Modeling and Experiments on Ignition of Fuel Sprays Considering the Interaction Between Fuel-Air Mixing and Chemical Reactions

Abstract

This study aimed to elucidate the ignition processes in transient fuel-sprays over a wide range of ambient conditions corresponding to PCCI combustion, as well as diesel combustion. Ignition of n-heptane sprays was experimentally investigated by using a constant-volume vessel. The well-known temperature dependencies of ignition delays were observed at a high ambient pressure. On the other hand, a negative temperature coefficient (NTC) accompanying a two-stage pressure rise was detected for lower ambient pressures. High-speed shadowgraph images indicated that the temperature rise begins in the highly homogenous mixture along the combustion chamber wall. Enhancement of fuel-air mixing with elevated injection pressure and a reduced nozzle orifice delays the appearance of hot flame in the NTC condition.
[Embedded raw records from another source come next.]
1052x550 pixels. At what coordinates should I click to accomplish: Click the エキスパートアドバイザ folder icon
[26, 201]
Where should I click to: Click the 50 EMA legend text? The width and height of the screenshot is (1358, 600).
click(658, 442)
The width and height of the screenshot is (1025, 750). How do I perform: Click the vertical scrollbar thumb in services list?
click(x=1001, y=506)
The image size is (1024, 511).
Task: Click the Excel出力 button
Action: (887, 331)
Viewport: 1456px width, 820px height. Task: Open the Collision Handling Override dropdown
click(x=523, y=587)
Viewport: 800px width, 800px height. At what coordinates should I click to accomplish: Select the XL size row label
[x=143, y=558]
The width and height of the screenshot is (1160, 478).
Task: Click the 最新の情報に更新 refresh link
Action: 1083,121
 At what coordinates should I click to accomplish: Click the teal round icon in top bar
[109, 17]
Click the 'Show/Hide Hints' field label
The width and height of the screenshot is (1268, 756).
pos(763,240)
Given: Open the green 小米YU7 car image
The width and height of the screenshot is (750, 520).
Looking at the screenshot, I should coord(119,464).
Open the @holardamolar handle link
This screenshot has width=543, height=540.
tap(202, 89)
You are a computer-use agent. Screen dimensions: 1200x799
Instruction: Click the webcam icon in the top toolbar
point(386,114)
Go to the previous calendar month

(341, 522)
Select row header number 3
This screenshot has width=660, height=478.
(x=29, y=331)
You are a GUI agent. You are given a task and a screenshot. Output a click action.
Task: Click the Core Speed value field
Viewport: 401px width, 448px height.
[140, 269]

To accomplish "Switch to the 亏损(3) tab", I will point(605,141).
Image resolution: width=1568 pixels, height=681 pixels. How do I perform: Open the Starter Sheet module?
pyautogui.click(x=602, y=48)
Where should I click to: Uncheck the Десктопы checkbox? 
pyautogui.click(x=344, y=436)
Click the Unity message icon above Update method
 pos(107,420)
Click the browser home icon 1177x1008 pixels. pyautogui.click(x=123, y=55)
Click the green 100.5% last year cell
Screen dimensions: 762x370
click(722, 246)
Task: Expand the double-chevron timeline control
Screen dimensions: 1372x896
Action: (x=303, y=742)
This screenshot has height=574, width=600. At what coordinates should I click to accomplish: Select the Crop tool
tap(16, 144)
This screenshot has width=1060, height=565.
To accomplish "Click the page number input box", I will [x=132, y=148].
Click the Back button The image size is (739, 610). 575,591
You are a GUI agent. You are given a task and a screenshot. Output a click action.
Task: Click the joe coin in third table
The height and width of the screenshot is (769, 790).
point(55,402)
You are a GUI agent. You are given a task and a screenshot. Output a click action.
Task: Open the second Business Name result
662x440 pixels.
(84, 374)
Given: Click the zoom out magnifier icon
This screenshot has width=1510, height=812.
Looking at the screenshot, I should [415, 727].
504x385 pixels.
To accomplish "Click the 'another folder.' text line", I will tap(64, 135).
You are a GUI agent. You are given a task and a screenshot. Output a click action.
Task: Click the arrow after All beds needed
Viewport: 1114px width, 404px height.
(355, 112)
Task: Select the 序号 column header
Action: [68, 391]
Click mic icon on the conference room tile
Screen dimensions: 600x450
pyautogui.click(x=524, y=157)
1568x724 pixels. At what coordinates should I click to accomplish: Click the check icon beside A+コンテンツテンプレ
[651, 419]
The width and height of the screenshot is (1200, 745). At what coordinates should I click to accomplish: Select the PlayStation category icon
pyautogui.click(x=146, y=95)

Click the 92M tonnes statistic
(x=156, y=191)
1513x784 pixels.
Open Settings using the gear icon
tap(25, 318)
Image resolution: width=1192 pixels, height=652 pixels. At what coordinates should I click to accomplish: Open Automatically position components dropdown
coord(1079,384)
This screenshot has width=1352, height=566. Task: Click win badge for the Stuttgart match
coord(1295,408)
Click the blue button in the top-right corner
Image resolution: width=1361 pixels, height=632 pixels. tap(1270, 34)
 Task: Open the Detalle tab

To better understand these phenomena, ignition processes were predicted using an ignition model including a stochastic turbulent mixing model and a reduced chemical reaction scheme. Calculated ignition delays and pressure curves were compared with experimental data. Based on the comparison, explanations are made on the measured effects of injection conditions with an emphasis on the relation between fuel-air mixing and chemical reactions.